Reservoir Sampling

Suppose we’re running a raffle in which $n$ people enter and $k$ winners are selected. How would we select the winners once we have all the entrants? Well, we’d just do something like drawing $k$ names from a hat. Here, the fundamental operation is uniformly sampling $k$ items from a population of size $n$, and the way we’re doing it by storing all the items and then randomly choosing from them at the very end (batch approach).

Now imagine that either $n$ is unknown or is so large (or even infinite) that we cannot simply record the possible winners and then select them at the end (e.g., if we were randomly sampling online data streams). Reservoir sampling is an algorithm for sampling $k$ items without replacement from a population of (potentially unknown) size $n$ in a single pass. The idea is to maintain running sample of size $k$ and then, for each newly encountered item, randomly decide which of the $k+1$ items (the current sample and new item) to discard forever (streaming approach). More precisely, we:

1. Initialize our running sample to be the first $k$ items $x_1, x_2, …, x_k$
2. When encountering a new item $x_i$, uniformly generate an index $j\in\{1, 2, \ldots, i\}$. If $1\leq j\leq k$, then replace the $j^{th}$ item in the running sample $x_j’$ with $x_i$ (otherwise do nothing).

One problem with the algorithm above is that you have to uniformly sample an index from a growing range.
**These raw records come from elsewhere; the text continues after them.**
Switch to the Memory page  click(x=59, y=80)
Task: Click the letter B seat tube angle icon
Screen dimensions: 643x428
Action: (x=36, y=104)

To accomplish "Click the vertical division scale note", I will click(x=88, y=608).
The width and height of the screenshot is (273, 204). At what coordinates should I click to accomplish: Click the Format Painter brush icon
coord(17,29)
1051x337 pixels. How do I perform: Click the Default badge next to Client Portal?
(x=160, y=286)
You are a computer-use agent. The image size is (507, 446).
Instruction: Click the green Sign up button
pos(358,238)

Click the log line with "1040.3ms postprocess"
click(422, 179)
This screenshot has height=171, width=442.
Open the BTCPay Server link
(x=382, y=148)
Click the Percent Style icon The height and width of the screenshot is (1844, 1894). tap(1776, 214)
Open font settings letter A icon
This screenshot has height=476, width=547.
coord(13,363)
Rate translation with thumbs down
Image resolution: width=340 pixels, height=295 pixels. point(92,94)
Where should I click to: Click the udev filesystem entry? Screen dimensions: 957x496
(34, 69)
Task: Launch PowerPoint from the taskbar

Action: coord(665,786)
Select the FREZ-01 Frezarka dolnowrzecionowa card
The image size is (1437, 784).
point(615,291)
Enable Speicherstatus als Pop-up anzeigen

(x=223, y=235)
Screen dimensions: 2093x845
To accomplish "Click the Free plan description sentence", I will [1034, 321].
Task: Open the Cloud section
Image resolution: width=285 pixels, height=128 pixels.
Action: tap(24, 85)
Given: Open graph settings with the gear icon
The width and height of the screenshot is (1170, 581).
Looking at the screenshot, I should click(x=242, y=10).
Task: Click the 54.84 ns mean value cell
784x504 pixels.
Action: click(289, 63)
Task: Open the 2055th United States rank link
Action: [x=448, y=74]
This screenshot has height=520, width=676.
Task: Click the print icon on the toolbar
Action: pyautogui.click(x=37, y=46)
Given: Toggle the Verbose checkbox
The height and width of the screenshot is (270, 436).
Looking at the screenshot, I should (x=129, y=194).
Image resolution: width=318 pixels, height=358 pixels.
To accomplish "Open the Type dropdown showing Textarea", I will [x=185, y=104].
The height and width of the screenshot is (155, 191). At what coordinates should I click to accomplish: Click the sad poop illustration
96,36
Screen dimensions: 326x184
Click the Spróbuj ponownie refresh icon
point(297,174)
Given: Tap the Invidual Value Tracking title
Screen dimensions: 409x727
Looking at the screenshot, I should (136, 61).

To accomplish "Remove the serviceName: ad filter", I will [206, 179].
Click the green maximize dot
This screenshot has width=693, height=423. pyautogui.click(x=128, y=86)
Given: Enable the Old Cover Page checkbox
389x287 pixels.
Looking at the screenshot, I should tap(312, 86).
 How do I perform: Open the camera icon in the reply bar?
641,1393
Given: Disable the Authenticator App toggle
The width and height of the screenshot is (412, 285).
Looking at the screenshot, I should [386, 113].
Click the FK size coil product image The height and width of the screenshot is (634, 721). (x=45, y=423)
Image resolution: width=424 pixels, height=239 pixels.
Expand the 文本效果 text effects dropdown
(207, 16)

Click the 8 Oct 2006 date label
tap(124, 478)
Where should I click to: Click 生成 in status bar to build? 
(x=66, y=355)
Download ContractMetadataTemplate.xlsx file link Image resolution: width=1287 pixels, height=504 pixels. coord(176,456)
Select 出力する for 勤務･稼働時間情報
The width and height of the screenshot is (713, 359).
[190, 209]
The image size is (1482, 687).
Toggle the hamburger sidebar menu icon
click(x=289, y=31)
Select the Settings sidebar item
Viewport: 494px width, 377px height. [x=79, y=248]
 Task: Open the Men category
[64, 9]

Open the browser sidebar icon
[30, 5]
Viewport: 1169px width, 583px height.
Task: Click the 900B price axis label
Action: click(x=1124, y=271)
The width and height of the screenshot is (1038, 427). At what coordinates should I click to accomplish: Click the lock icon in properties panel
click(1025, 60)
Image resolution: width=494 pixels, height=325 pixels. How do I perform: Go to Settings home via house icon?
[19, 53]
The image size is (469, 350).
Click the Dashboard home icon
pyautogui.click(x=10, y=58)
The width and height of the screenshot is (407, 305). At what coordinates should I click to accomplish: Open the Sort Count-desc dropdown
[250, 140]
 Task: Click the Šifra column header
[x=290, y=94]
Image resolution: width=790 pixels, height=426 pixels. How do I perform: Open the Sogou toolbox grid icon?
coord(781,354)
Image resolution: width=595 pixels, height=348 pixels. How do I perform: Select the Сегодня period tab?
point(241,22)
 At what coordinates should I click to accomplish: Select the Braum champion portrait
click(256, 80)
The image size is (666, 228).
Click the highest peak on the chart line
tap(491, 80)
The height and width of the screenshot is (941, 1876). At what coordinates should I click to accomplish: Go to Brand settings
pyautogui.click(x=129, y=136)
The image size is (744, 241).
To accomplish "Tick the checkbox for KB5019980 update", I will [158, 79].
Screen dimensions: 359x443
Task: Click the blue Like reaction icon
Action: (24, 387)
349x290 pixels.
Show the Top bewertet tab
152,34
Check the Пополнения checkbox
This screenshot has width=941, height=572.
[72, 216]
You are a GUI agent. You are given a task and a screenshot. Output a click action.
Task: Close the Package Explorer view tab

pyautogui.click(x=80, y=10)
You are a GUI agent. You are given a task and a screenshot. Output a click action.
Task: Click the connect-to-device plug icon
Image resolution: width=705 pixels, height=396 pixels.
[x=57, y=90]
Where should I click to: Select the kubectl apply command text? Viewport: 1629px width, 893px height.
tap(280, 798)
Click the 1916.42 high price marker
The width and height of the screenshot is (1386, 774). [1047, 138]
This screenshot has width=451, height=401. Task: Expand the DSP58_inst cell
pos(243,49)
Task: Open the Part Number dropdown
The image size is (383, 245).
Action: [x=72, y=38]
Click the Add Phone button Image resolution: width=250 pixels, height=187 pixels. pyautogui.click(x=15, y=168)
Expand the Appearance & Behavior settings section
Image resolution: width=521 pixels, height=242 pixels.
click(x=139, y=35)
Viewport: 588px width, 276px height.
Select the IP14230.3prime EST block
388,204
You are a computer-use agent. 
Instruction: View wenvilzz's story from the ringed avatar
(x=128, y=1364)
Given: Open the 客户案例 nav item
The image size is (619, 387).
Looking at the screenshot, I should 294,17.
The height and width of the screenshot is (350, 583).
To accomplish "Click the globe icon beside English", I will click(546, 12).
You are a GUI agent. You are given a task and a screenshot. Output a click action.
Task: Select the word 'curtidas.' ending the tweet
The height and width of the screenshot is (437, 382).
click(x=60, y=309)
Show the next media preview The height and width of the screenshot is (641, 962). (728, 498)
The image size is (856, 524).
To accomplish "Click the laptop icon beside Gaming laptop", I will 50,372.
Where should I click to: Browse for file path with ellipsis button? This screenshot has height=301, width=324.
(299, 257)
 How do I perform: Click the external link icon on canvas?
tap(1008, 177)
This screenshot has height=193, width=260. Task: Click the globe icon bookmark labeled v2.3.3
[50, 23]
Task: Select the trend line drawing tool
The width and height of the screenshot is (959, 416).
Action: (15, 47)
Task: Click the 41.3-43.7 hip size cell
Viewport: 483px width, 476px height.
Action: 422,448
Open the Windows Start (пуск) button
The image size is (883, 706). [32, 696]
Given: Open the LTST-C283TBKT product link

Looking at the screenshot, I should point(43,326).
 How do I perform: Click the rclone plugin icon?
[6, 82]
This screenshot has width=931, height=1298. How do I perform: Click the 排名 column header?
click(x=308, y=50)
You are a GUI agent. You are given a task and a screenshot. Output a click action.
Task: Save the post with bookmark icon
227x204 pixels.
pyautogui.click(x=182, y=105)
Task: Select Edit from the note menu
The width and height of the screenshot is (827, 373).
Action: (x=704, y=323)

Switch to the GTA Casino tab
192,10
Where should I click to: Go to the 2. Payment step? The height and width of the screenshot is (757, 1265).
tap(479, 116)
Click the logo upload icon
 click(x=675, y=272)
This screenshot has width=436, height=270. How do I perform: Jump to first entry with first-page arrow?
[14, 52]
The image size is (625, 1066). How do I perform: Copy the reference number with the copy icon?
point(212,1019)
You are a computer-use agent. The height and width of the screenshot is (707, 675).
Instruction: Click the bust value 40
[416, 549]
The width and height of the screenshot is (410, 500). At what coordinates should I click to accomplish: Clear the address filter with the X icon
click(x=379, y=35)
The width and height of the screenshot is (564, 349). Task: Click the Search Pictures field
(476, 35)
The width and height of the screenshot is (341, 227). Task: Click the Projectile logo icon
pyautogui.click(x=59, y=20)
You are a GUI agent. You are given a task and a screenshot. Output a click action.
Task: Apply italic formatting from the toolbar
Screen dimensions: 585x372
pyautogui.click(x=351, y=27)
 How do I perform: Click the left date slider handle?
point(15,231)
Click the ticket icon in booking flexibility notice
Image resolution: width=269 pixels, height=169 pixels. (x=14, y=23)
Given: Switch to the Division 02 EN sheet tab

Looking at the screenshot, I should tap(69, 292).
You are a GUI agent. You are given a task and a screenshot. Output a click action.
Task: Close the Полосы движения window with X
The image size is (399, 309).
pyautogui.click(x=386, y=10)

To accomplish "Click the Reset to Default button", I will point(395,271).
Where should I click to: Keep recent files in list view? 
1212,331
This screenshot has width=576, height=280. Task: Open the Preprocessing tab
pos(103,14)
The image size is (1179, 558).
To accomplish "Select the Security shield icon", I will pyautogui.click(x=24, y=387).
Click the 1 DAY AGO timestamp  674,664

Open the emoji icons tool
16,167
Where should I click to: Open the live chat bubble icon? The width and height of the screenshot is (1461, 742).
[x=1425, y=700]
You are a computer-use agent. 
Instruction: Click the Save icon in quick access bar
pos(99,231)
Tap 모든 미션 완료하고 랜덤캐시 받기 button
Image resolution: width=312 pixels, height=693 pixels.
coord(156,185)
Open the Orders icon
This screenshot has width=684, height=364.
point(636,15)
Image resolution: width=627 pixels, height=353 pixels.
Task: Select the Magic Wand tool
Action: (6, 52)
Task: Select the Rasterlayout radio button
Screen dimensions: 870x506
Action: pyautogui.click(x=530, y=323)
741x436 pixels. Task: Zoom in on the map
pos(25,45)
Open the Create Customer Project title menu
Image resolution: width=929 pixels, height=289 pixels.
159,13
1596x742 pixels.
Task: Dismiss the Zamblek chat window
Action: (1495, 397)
One way to fix this is to take advantage of the following fact: if you independently sample $n$ values $u_1, u_2, \ldots, u_n\sim U[0,1]$, then the indices of the smallest $k$ values will be a uniform sample of $k$-sized subsets of $\{1, 2, \ldots, n\}$. In other words, sampling $k$ items without replacement from a population of size $n$ is equivalent to sampling $n$ independent values from $U[0,1]$ and then checking which $k$ are the smallest (and mapping indexes back to items). This means that we can essentially do the same process as above, but comparing values uniformly sampled from the $[0,1]$ interval to determine eviction rather than the ever-widening $\{1, 2, \ldots, i\}$.

This solves the issue of size, but the algorithm can actually be further optimized so that we don’t even have to generate a random number for each sample: If the $k$ current smallest uniform values are $u_1’\leq u_2’\leq \ldots\leq u_k’$, then the probability than a new item will be included is $u_k’$. This means that the probability the next item to be included is the next $i^{th}$ item is $(1-u_k’)^{i-1}u_k’$, which follows a geometric distribution. Thus, rather than testing each item one-by-one, we can simply sample $i\sim \text{Geom}(u_k’)$, accept the next $i^{th}$ item, evict the item corresponding to the largest value $u_k’$ (and update $u_k’$), and repeat.